-- THE PROBLEM --
Whenever a line below holds the word "computer", copy that line.

───── DATA PROVIDED

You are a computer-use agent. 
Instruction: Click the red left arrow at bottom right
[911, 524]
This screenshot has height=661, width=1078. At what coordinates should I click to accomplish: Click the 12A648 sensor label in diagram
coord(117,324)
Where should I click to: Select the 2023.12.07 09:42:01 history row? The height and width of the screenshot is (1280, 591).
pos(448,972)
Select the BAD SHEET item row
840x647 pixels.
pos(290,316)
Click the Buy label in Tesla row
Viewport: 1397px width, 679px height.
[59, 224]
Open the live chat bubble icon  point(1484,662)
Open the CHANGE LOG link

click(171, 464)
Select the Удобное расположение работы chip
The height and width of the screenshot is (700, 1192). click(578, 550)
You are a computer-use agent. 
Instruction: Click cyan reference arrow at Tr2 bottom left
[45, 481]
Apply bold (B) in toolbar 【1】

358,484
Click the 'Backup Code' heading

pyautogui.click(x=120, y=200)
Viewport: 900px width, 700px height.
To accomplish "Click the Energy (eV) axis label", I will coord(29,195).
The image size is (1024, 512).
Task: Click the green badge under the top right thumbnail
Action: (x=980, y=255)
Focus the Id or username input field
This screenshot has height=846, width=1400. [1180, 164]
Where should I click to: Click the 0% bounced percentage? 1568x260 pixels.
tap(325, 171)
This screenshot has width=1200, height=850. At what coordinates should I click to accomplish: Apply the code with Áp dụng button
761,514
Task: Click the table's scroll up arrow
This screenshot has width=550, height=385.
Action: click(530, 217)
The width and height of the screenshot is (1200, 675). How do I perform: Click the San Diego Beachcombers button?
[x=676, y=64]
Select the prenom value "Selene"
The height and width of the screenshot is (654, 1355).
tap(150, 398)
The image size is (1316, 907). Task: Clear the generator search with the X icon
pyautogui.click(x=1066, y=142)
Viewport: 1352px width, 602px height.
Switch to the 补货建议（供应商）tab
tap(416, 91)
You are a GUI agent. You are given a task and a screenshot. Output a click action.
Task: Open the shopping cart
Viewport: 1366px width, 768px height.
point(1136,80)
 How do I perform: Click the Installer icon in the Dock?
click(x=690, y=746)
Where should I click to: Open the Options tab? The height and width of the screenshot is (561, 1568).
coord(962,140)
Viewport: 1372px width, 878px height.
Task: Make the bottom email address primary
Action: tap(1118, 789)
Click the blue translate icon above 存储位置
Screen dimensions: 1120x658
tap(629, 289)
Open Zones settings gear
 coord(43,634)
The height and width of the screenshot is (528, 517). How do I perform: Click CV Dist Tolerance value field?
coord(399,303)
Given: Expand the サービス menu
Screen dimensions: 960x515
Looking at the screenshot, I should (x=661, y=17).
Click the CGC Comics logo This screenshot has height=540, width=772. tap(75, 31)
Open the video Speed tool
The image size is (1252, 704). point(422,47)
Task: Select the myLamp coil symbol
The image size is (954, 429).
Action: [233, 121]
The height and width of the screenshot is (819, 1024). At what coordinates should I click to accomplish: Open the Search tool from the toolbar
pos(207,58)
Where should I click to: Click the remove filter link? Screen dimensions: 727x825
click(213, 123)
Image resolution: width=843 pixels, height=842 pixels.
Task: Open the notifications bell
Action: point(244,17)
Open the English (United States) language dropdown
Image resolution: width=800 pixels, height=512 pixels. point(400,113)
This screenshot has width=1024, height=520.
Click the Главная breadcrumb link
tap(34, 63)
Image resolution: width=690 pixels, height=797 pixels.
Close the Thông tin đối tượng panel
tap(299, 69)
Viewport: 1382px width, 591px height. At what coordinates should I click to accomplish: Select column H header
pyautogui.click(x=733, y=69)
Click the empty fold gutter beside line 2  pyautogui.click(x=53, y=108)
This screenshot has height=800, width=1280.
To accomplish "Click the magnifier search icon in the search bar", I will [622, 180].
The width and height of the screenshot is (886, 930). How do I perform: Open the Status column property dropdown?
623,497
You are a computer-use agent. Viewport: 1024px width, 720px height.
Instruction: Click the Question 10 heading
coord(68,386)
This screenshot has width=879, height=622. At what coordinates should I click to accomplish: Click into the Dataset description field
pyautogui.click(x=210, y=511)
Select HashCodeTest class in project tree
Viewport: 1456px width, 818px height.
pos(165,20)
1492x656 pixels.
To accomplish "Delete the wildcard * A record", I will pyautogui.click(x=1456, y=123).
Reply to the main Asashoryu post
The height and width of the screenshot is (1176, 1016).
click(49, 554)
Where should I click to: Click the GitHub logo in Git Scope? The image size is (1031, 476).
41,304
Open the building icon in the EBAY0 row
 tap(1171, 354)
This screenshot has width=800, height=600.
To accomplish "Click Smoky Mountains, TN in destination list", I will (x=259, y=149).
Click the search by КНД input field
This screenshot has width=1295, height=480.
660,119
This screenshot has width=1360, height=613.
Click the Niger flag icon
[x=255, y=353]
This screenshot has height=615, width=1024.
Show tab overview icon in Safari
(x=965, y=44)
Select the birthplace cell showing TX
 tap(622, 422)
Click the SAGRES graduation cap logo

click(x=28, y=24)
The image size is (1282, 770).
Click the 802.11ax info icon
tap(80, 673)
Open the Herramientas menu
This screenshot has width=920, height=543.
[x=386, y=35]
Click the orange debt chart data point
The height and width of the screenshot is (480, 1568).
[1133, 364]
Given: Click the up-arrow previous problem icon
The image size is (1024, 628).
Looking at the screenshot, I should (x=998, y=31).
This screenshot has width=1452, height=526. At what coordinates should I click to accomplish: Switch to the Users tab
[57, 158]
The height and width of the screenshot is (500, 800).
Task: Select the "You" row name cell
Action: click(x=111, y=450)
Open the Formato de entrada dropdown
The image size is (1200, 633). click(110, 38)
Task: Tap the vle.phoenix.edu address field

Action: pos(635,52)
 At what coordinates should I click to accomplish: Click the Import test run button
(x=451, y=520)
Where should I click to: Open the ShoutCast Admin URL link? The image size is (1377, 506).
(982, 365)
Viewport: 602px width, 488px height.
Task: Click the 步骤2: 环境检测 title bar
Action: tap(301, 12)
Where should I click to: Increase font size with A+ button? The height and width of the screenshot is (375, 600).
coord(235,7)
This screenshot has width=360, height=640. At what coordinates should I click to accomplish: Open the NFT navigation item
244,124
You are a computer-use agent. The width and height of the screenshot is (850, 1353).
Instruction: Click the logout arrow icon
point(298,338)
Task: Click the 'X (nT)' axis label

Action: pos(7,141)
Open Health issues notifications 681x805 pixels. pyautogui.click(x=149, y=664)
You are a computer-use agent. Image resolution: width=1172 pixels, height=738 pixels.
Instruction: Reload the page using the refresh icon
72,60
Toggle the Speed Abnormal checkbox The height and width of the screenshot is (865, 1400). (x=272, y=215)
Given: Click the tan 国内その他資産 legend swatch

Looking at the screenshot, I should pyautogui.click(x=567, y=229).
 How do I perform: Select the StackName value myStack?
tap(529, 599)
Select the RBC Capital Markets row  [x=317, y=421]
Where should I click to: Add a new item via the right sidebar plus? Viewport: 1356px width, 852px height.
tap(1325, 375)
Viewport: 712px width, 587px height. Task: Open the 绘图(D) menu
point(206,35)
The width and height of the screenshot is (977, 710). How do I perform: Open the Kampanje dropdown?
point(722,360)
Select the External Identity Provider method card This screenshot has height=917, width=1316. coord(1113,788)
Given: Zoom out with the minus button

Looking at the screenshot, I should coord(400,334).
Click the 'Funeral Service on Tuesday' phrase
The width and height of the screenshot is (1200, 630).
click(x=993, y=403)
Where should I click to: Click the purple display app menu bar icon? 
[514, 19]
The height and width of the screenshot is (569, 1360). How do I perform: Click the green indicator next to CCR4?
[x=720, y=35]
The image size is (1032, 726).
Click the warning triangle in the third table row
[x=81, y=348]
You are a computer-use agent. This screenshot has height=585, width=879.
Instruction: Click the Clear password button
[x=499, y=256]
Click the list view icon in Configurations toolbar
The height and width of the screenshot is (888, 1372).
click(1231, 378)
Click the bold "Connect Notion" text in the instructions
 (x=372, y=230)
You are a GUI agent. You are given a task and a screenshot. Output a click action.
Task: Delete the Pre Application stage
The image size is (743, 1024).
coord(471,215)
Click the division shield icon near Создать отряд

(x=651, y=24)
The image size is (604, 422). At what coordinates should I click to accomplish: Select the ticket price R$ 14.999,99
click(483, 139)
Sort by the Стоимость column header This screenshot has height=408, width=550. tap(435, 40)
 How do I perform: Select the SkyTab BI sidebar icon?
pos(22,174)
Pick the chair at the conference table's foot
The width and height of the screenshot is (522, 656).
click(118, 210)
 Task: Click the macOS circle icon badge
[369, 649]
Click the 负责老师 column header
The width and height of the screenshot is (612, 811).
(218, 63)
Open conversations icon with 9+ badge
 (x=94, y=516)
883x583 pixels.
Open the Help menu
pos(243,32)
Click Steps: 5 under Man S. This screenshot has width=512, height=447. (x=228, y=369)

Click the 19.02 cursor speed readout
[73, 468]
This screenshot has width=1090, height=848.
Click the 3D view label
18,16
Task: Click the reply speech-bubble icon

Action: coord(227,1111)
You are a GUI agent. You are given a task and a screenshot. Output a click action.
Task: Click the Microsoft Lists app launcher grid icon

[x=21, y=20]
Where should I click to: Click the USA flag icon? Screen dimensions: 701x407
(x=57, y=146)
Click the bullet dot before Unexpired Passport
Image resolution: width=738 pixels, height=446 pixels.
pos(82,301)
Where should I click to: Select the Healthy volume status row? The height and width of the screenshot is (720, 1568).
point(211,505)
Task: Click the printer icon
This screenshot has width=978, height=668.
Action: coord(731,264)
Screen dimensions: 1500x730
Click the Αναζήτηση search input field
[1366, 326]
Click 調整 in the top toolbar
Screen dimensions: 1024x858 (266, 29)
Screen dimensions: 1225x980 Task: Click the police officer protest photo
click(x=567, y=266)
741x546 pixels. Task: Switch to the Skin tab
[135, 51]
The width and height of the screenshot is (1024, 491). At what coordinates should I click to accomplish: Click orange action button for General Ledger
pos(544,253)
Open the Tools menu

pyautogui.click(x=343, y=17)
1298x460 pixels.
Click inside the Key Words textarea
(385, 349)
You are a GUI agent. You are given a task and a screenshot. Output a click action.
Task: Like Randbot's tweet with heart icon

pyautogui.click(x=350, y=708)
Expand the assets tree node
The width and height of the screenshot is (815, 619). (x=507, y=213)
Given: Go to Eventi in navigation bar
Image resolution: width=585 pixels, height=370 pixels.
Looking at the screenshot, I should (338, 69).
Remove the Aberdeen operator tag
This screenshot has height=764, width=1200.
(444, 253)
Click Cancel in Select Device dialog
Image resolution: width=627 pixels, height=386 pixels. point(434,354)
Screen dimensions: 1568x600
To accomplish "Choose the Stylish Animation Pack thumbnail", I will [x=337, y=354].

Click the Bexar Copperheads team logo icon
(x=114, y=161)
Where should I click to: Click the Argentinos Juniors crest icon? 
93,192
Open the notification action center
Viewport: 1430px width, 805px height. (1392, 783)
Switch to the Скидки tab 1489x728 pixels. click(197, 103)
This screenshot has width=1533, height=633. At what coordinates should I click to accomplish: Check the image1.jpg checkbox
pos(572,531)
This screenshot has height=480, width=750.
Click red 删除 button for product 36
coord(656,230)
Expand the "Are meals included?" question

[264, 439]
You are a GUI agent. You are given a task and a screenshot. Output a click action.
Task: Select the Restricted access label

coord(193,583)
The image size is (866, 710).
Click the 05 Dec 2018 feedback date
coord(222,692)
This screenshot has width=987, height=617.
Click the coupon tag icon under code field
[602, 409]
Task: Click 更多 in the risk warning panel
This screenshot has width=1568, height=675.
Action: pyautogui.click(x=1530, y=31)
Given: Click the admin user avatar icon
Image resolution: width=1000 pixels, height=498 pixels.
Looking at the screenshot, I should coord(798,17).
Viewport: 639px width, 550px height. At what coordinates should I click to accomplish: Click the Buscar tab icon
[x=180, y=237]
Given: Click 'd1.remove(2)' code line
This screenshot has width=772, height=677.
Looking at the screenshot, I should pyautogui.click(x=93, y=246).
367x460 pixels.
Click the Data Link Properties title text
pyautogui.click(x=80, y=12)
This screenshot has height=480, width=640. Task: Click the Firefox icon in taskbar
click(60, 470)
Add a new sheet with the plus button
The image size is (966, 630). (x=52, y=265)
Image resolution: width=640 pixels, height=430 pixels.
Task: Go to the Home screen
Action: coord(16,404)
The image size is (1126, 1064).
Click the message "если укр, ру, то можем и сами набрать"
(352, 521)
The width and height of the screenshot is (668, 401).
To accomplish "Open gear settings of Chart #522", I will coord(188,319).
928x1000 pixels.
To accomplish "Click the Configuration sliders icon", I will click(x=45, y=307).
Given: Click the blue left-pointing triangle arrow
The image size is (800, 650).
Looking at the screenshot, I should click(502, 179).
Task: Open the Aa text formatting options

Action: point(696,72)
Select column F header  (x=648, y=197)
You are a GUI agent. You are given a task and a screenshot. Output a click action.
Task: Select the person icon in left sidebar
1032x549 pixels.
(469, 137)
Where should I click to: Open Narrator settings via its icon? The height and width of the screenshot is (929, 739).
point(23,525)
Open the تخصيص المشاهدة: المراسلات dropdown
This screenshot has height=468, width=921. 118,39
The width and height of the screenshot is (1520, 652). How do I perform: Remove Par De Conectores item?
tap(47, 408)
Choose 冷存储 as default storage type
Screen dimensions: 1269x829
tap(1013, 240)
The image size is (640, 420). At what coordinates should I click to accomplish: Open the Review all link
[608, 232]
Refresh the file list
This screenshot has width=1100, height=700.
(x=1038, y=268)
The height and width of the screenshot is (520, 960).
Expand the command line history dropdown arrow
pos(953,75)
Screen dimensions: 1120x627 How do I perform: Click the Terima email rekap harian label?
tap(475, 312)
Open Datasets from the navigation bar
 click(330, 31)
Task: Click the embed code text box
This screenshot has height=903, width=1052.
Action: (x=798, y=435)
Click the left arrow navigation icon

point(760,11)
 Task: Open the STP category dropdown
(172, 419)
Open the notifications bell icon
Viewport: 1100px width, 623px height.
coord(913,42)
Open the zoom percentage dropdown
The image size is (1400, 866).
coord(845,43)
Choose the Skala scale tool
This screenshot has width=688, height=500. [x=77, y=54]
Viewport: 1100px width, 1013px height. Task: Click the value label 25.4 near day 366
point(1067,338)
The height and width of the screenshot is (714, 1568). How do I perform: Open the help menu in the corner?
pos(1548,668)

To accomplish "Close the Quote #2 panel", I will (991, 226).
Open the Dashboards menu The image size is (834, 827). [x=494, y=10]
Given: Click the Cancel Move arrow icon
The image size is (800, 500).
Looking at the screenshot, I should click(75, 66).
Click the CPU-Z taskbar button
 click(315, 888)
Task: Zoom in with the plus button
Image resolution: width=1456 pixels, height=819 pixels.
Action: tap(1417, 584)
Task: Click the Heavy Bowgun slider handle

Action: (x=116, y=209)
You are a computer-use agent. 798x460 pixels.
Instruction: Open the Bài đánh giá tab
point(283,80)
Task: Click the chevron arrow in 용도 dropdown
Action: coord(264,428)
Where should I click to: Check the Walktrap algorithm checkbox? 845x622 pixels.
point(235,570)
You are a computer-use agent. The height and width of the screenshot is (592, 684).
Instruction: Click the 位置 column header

──────────

-- ANSWER TO THE PROBLEM --
You are a computer-use agent. 
You are a computer-use agent. 
You are a computer-use agent. Viewport: 1024px width, 720px height.
You are a computer-use agent. The width and height of the screenshot is (850, 1353).
You are a computer-use agent. Image resolution: width=1172 pixels, height=738 pixels.
You are a computer-use agent. This screenshot has height=585, width=879.
You are a computer-use agent. 798x460 pixels.
You are a computer-use agent. The height and width of the screenshot is (592, 684).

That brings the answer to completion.